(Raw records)
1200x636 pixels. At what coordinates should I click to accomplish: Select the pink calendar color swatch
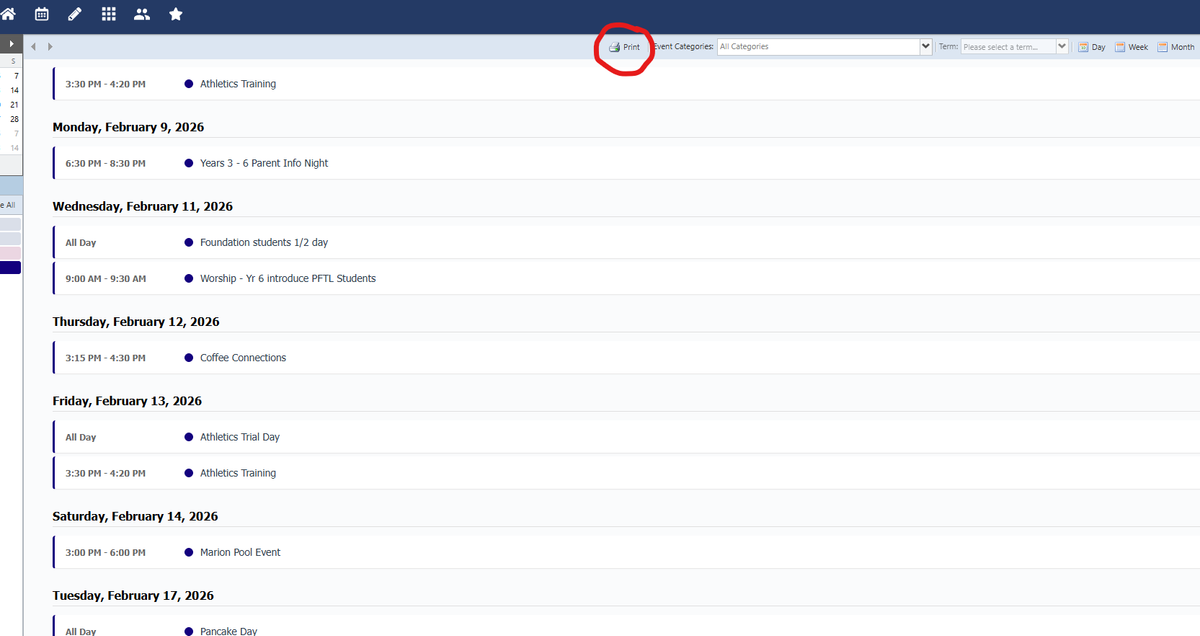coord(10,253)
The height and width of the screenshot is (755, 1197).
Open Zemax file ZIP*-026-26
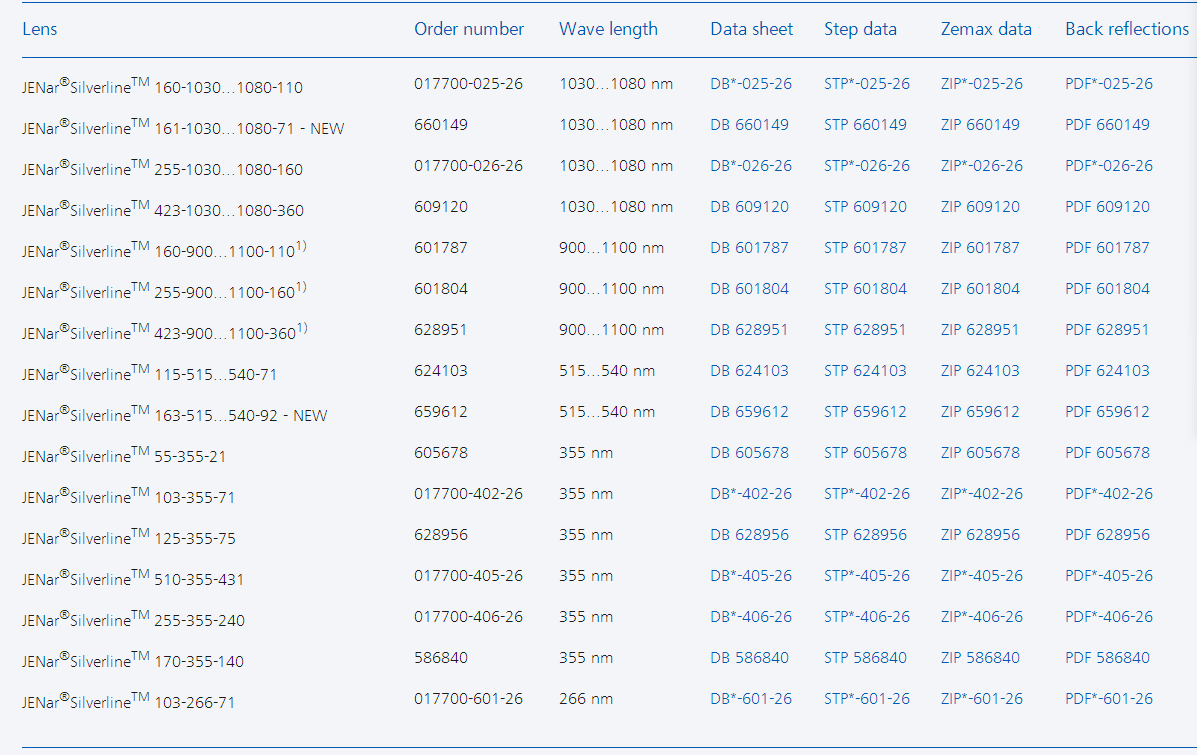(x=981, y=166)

▶ [Stated goal] How many lines of the records above contain the word "color"? Reply with the number alone.

▶ [Result of this task] 1